I'm sure you know what a word cloud is, but if not, here's an example built with wordle.net and based on titles of some of the things I've published over the past few years:
As you can see, a word cloud is simply a listing of all the unique words in the passage with a visual representation of the frequency of the words. The more times the word is used, the bigger its font size. A word cloud is an excellent visual representation of the importance of certain words in a given passage of text, and I think you can get a good, quick, snapshot of what I've been writing about in my published work just by scanning this image. Notice, by the way, the fact that inconsequential words, such as "a" and "an," "the," "and," and the like are not represented. Also notice that punctuation has been stripped out. These become important points for us to consider later on.
Now, don't get your hopes up that I'm going to show how to build a word cloud as elegant as this.
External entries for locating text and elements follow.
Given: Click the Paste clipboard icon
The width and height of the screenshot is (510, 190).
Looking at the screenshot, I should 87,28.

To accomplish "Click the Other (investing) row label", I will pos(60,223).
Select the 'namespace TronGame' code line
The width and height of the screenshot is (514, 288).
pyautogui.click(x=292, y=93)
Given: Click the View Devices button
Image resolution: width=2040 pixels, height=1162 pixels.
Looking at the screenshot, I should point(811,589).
In fact, all I've built so far is a little program that takes a passage of text and figures out all of the unique words and computes the number of times they are used. It also strips out all of the words you decide are inconsequential. It also provides some quick summary data, such as the total number of words in the passage of text and the total number of unique words.
Here's a screenshot of the program using Abraham Lincoln's second inaugural address:
How It Works
The card consists of the following main fields displayed left-to-right on the screen:
- original - this field contains the original passage of text you want to analyze;
- unique words - this field contains all unique words found in the original passage;
- word frequencies - this field contains the unique words plus their frequencies
- ignore - this field (with a reddish background color) lists all words you want to be ignored when identifying unique words.
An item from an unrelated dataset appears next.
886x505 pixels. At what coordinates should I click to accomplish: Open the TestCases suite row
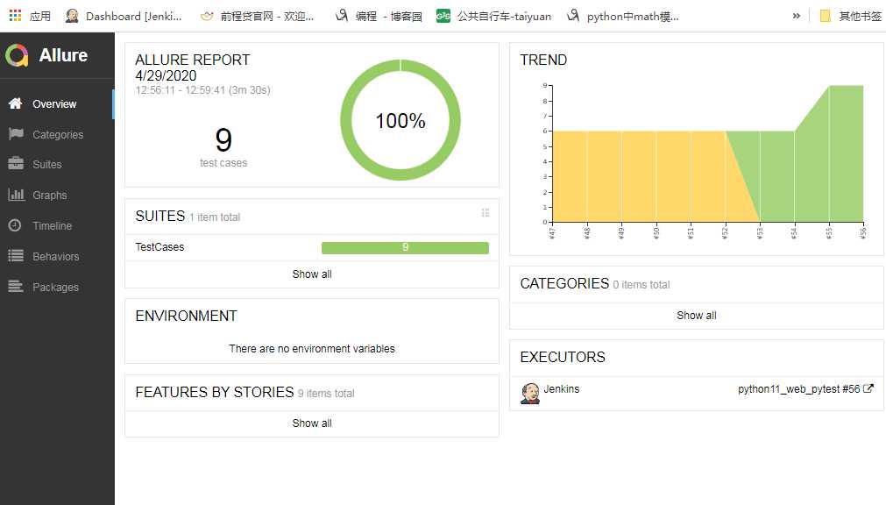(x=312, y=247)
put empty into field "unique count"
put empty into field "frequency count"
The question of "uniqueness" in a given text comes up over and over. Likewise, the strategy that I came up with long ago to identify uniqueness - as shown in this dark blue code - has become a time-tested friend to me. Here's a short explanation:
I begin by creating a true/false variable, in this case I set the variable "varUniqueWordFound" to false. By setting it false at the start, I'm saying that I'm going to assume that the next word I look at is not unique, that is, I expect it to have already been found somewhere previously in the text. In a sense, I'm "daring" the text to prove me wrong. I then do a search of all unique words previously found. Obviously, at the start there are zero words found. Then, as unique words are found, they are added to the text field "unique words." The first loop identifies the words in the original text passage - denoted by the phrase "word i" in the line found near the top of the first loop (in light blue):
OK, let's move on. The program now counts up how many times each unique word is used in the original passage. This code is shown in green. As it goes, it also checks to see which words it should ignore as inconsequential, as listed in the field "ignore." (And you need to be careful about what you consider to be an inconsequential word, a point I'll return to at the end of this post.) Every time it finds that word in the original passage, it adds 1 to the variable varCount. As it checks each word in the original passage, it must again strip out any punctuation found with the word. So, I just repeat the code for this operation used above. (Any time you do something more than once, that is an indication that you really should create a custom function, which I really should do if I wasn't so lazy.) After it goes through each and every word in the original passage, it puts the unique word and the frequency in the third field "word frequencies." This step takes the most time for the program to execute.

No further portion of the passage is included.